Under this renewal, Gilead will provide $30 million in additional funding for research support, and will receive the first option to license resulting Yale inventions. The organizations will continue seeking out new molecular targets that could lead to the development of novel targeted therapies, including therapies capable of overcoming drug resistance.
“Gilead is pleased to be continuing this important collaboration with Yale,” said William Lee, Ph.D., senior vice president of research at Gilead. “Significant progress has been made in this first phase of our research partnership, and we will continue to work closely with the team from Yale in an effort to identify novel cancer therapies with the potential to help patients.”

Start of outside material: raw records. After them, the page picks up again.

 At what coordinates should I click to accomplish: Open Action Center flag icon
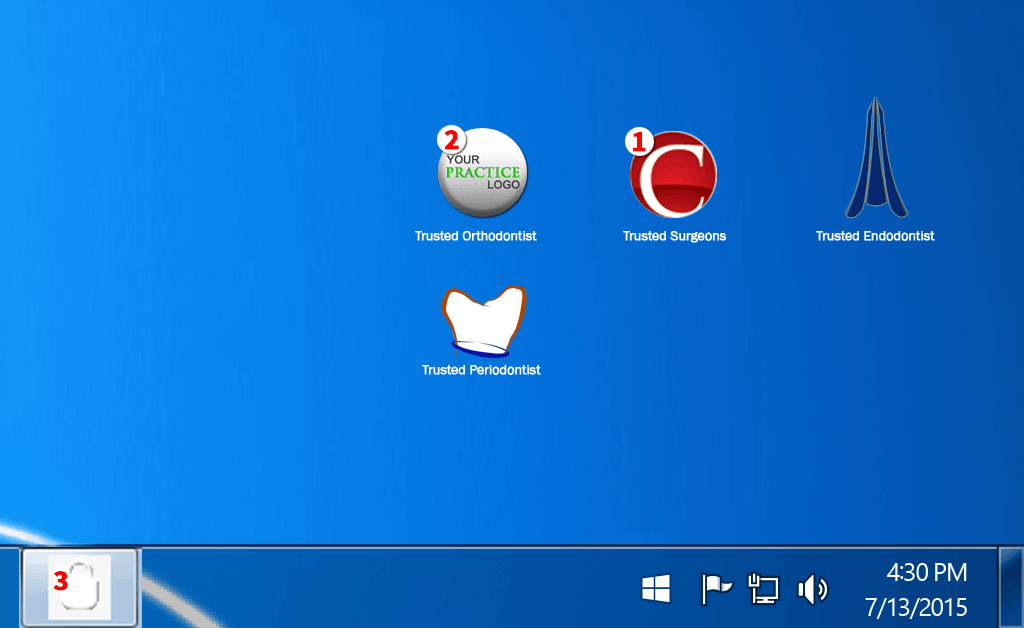(716, 589)
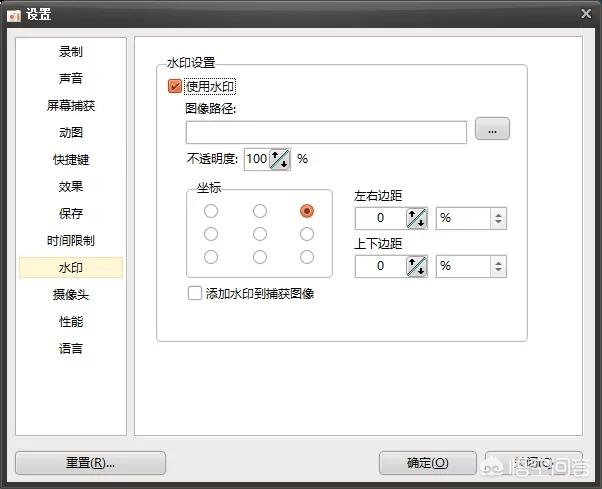Switch to the 快捷键 settings section
This screenshot has width=602, height=489.
click(x=71, y=160)
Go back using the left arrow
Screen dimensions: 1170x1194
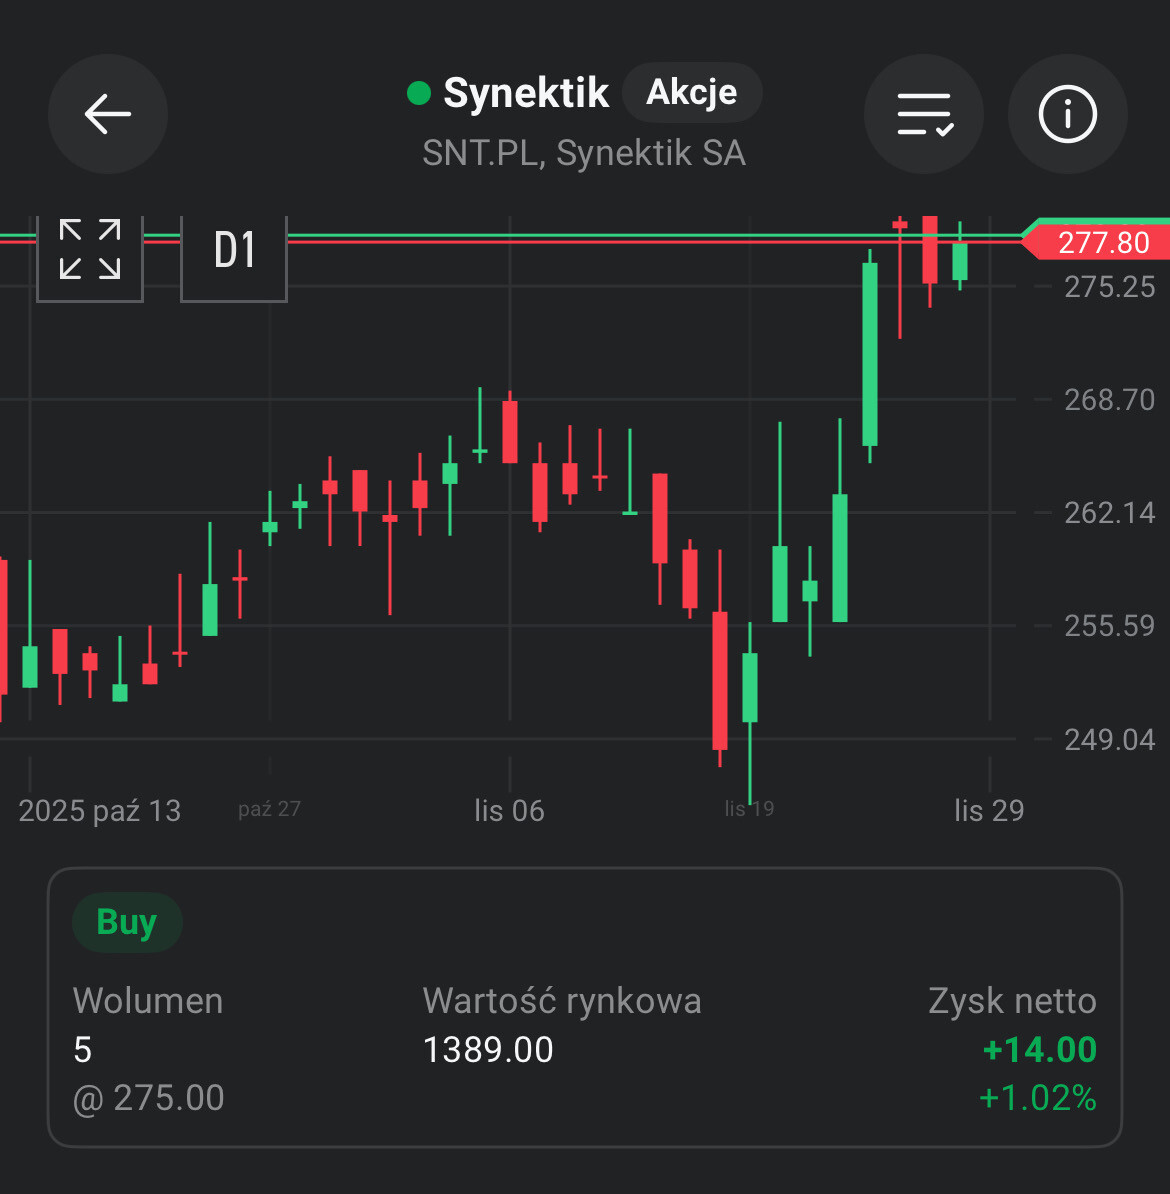point(108,114)
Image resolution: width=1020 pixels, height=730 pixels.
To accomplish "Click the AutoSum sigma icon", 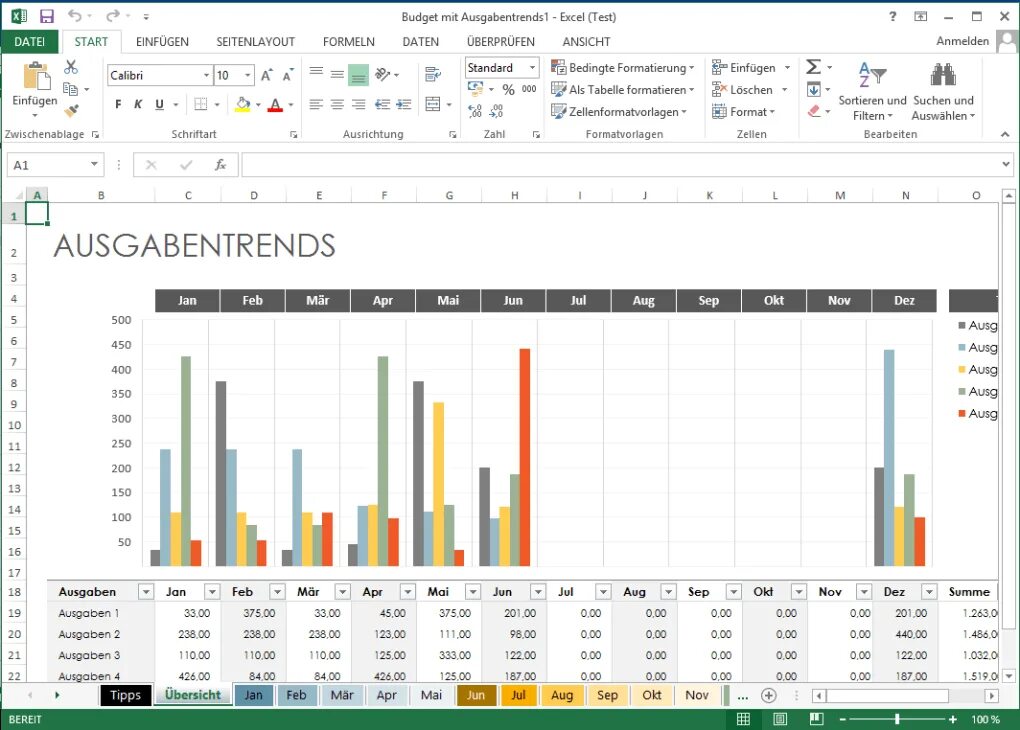I will point(813,67).
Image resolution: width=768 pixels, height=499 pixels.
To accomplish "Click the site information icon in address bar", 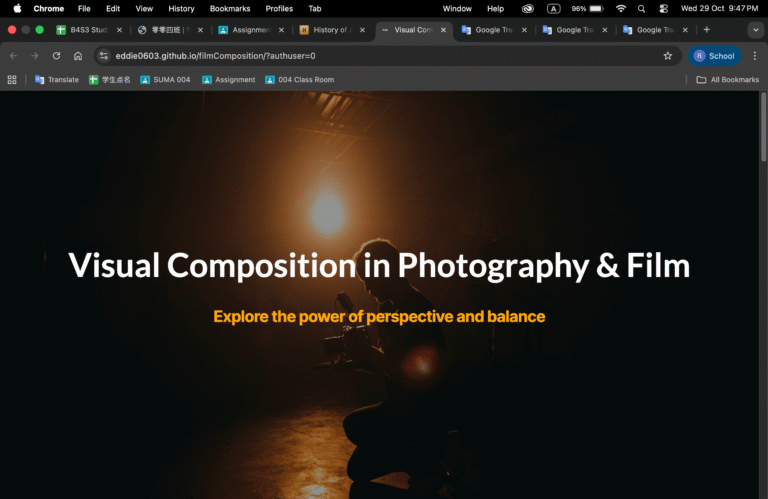I will (103, 56).

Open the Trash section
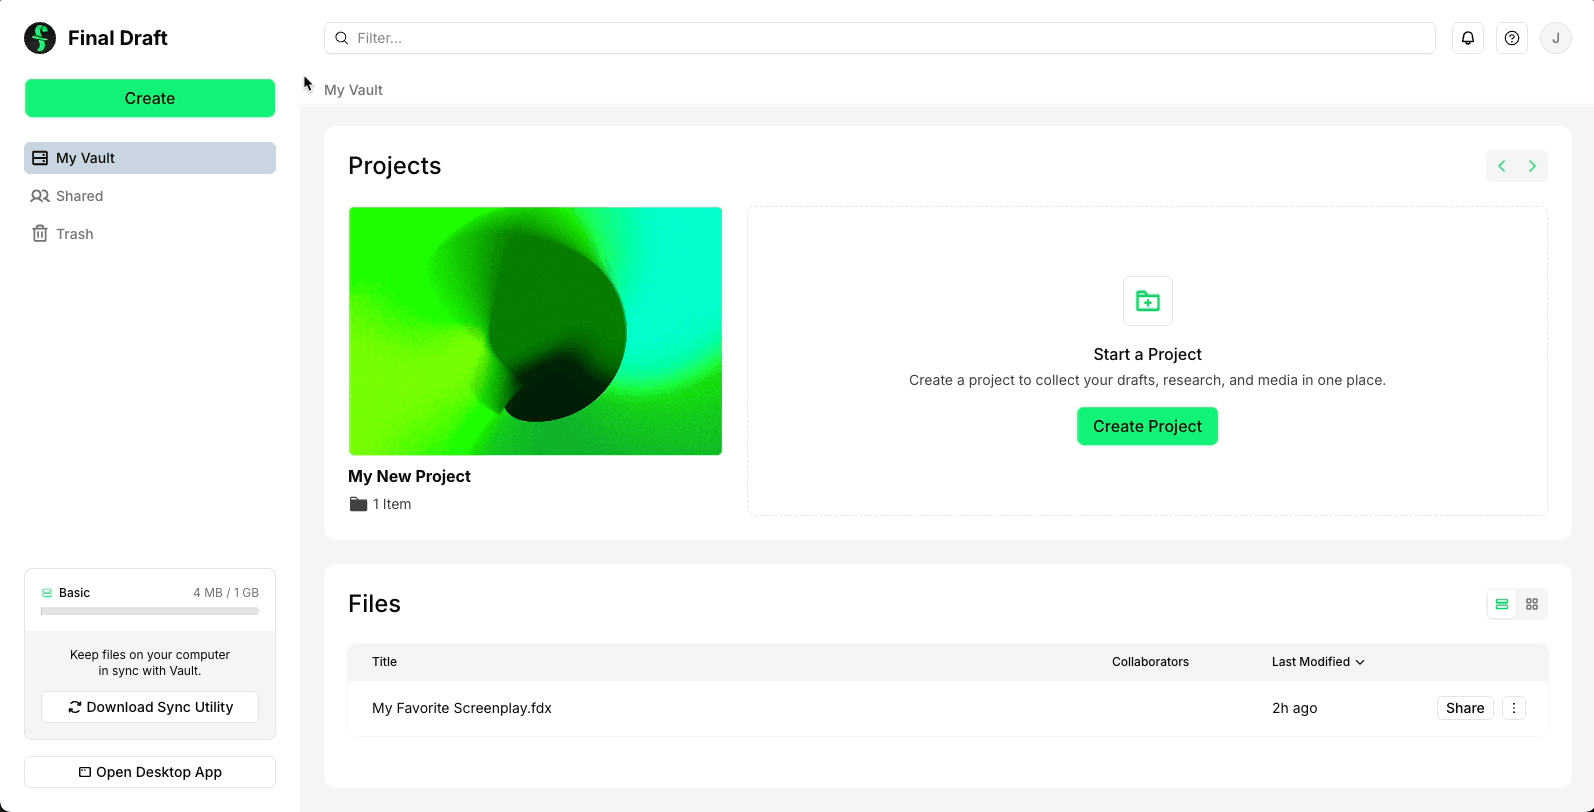[75, 234]
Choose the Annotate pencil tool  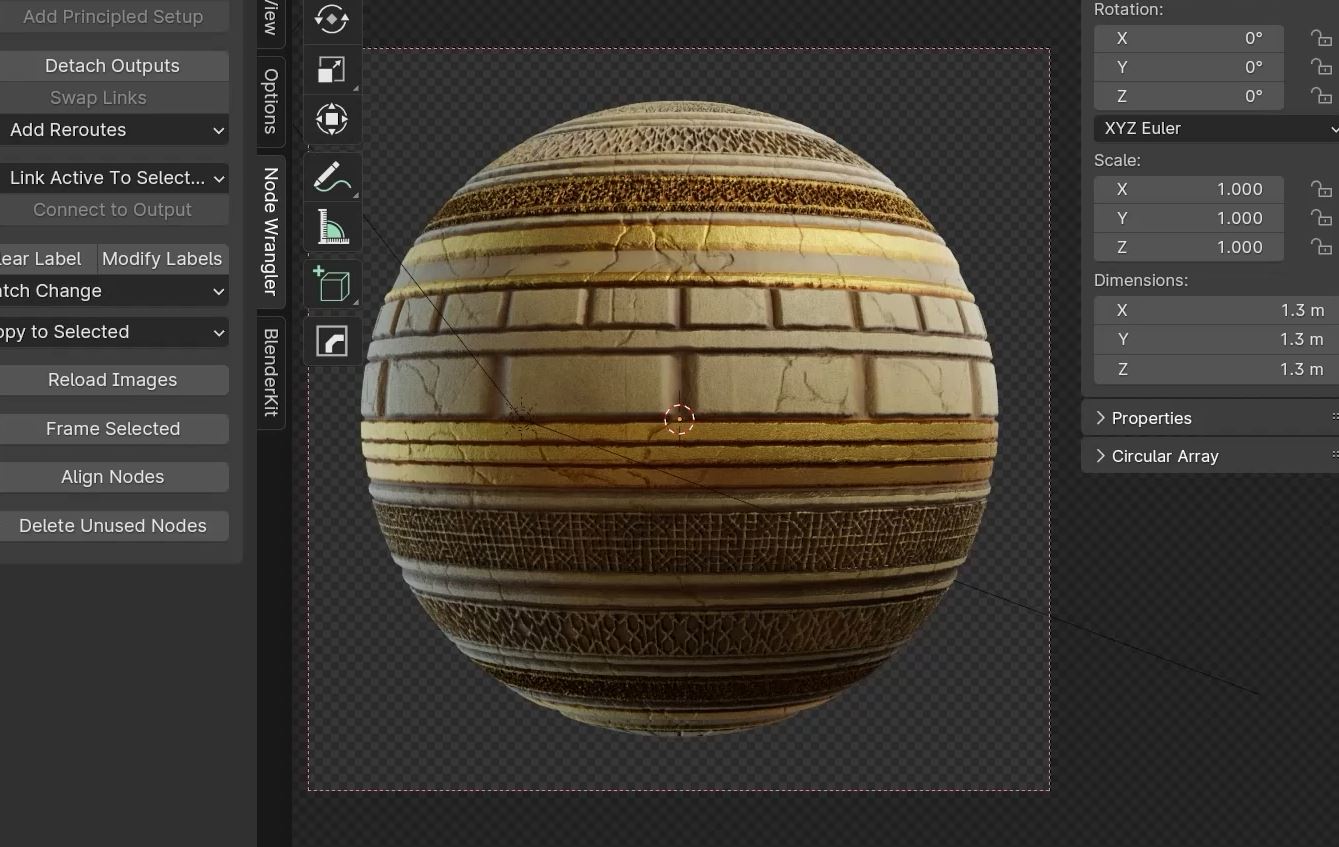(x=331, y=178)
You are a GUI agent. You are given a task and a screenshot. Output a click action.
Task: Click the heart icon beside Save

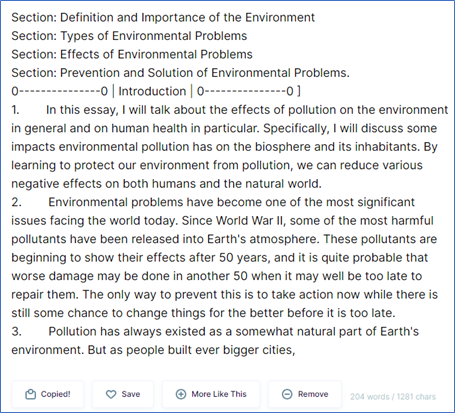click(x=111, y=394)
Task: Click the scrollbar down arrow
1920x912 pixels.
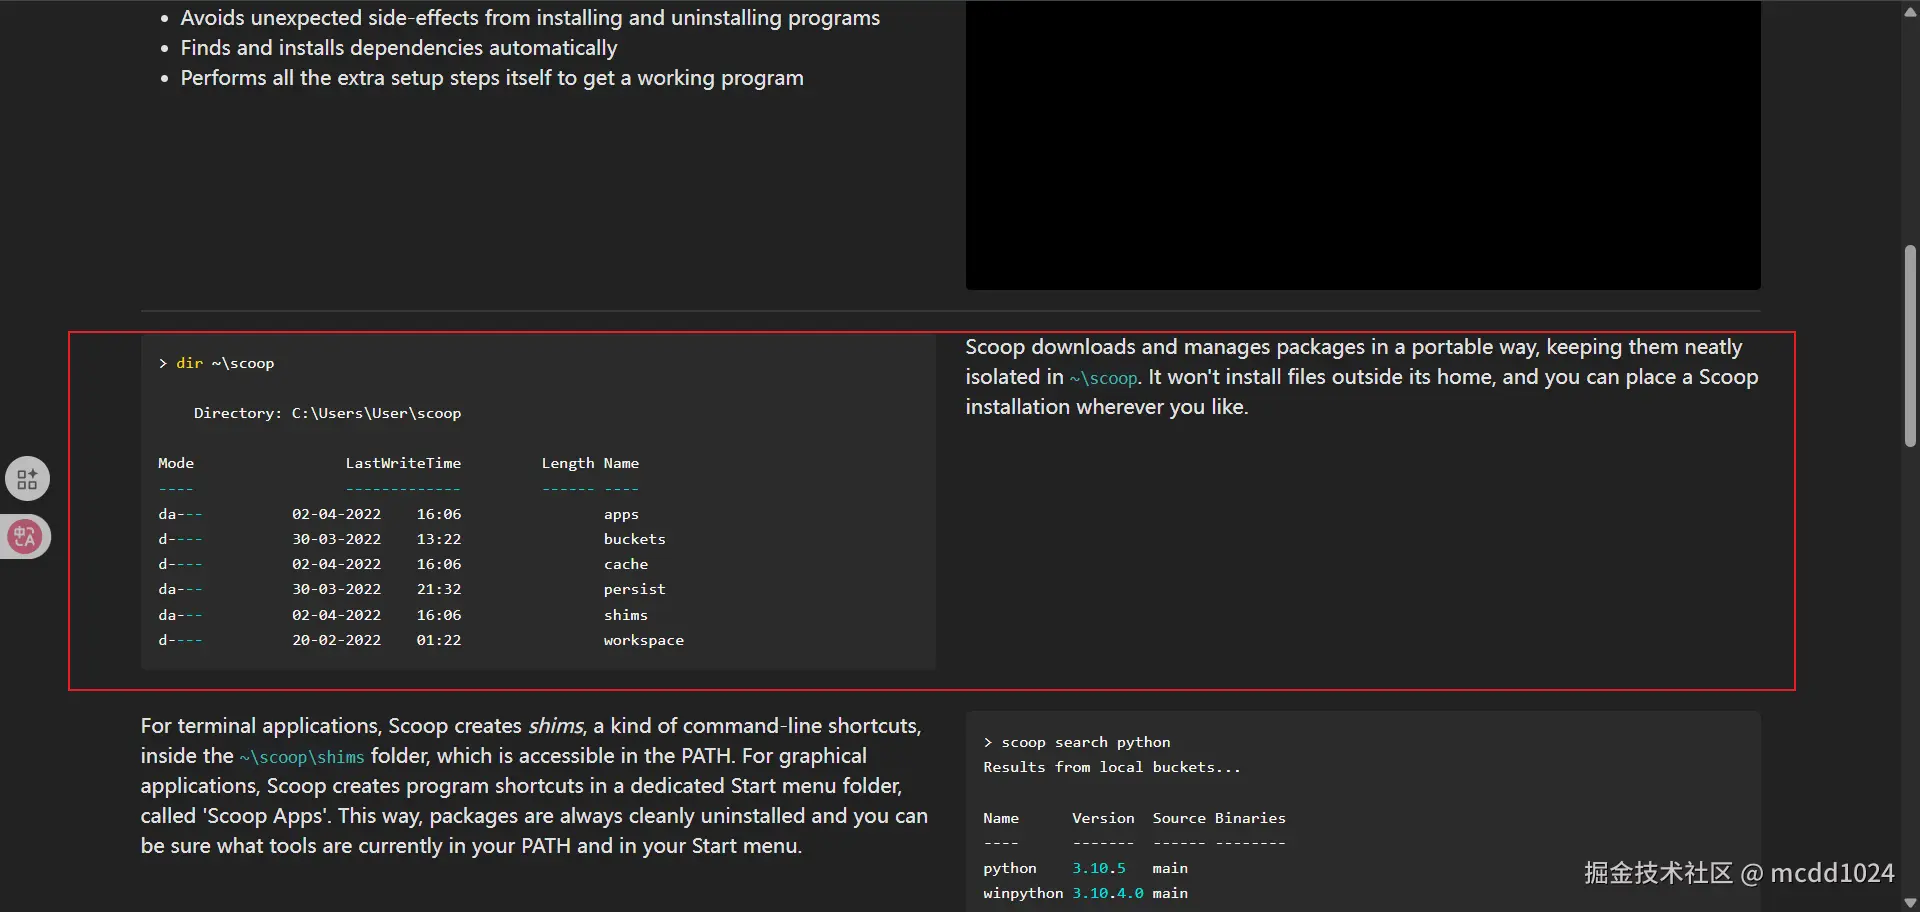Action: click(1910, 902)

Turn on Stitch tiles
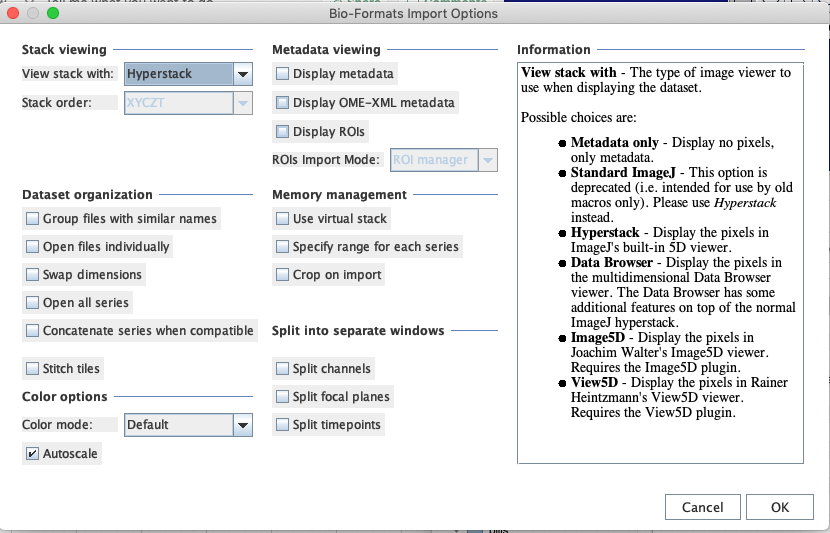[x=33, y=368]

Research projects for this collaboration are selected by a joint steering committee headed by Joseph Schlessinger, Ph.D., the William H. Prusoff Professor and chair of the Department of Pharmacology and director of the Cancer Biology Institute at Yale West Campus. Yale's science team also includes Roy Herbst, M.D., Ph.D., the Ensign Professor of Medicine (medical oncology), professor of pharmacology, and chief of medical oncology for the Yale Cancer Center and Smilow Cancer Hospital at Yale-New Haven; and Richard Lifton, M.D., Ph.D., Sterling Professor and chair of the Department of Genetics and head of The Yale Center for Genome Analysis at Yale West Campus.
So far, the Yale and Gilead teams have sequenced thousands of genes from a variety of cancer types in projects as part of this agreement, with analyses revealing a number of recurring mutations. Yale has also begun biochemical and pharmacological studies that seek compounds that could lead to therapeutic candidates for certain cancers, with promising results that will be expanded upon in this extended phase of the collaboration. As the partnership continues, there will be increased focus on identifying one therapy with potential applicability in multiple cancers.
“We could not have asked for a better start to our partnership with Gilead. We have achieved remarkable progress through our unique collaboration, in which both the Yale and Gilead groups have a common goal of finding novel cancer therapies,” Schlessinger said. “The pace of scientific exchange and innovation spurred by our work together is unlike anything I have seen before. If our accomplishments over the past three years are any indication, we are confident that our future endeavors will significantly advance our current understanding and treatment of cancer.”